**EXERCISE MATERIALS:**
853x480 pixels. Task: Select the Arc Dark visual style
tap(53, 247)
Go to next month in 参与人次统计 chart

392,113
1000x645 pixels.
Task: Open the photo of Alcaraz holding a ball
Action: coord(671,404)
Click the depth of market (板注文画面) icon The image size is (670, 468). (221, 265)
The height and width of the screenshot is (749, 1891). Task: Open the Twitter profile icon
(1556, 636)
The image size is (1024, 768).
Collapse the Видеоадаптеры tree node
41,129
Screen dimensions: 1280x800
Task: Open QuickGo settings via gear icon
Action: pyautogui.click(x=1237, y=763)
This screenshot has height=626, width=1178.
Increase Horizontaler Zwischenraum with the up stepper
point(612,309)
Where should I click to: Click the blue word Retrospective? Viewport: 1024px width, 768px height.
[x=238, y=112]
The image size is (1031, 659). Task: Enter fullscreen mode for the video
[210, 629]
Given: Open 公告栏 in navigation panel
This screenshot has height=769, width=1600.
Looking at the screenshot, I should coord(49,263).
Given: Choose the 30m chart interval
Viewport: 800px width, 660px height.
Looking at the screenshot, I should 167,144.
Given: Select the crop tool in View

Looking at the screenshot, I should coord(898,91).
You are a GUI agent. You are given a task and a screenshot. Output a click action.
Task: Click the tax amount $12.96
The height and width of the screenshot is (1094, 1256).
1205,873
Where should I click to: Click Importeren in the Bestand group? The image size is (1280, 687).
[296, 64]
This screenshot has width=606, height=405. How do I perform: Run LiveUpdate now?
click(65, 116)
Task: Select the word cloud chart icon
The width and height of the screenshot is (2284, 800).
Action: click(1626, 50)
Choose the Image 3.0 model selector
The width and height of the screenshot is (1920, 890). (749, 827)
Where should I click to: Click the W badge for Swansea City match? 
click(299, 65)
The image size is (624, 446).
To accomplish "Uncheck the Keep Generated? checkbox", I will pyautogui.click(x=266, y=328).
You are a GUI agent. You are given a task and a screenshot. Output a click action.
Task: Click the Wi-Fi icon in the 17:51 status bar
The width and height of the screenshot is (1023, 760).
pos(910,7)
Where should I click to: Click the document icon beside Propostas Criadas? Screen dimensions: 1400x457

**THE TASK:**
Each record above must be transcribed exactly, and none may be skipped.

**RESPONSE:**
853x480 pixels. Task: Select the Arc Dark visual style
tap(53, 247)
Go to next month in 参与人次统计 chart

392,113
1000x645 pixels.
Task: Open the photo of Alcaraz holding a ball
Action: coord(671,404)
Click the depth of market (板注文画面) icon The image size is (670, 468). (221, 265)
The height and width of the screenshot is (749, 1891). Task: Open the Twitter profile icon
(1556, 636)
The image size is (1024, 768).
Collapse the Видеоадаптеры tree node
41,129
Screen dimensions: 1280x800
Task: Open QuickGo settings via gear icon
Action: pyautogui.click(x=1237, y=763)
This screenshot has height=626, width=1178.
Increase Horizontaler Zwischenraum with the up stepper
point(612,309)
Where should I click to: Click the blue word Retrospective? Viewport: 1024px width, 768px height.
[x=238, y=112]
The image size is (1031, 659). Task: Enter fullscreen mode for the video
[210, 629]
Given: Open 公告栏 in navigation panel
This screenshot has height=769, width=1600.
Looking at the screenshot, I should coord(49,263).
Given: Choose the 30m chart interval
Viewport: 800px width, 660px height.
Looking at the screenshot, I should 167,144.
Given: Select the crop tool in View

Looking at the screenshot, I should coord(898,91).
You are a GUI agent. You are given a task and a screenshot. Output a click action.
Task: Click the tax amount $12.96
The height and width of the screenshot is (1094, 1256).
1205,873
Where should I click to: Click Importeren in the Bestand group? The image size is (1280, 687).
[296, 64]
This screenshot has width=606, height=405. How do I perform: Run LiveUpdate now?
click(65, 116)
Task: Select the word cloud chart icon
The width and height of the screenshot is (2284, 800).
Action: click(1626, 50)
Choose the Image 3.0 model selector
The width and height of the screenshot is (1920, 890). (749, 827)
Where should I click to: Click the W badge for Swansea City match? 
click(299, 65)
The image size is (624, 446).
To accomplish "Uncheck the Keep Generated? checkbox", I will pyautogui.click(x=266, y=328).
You are a GUI agent. You are given a task and a screenshot. Output a click action.
Task: Click the Wi-Fi icon in the 17:51 status bar
The width and height of the screenshot is (1023, 760).
pos(910,7)
Where should I click to: Click the document icon beside Propostas Criadas? Screen dimensions: 1400x457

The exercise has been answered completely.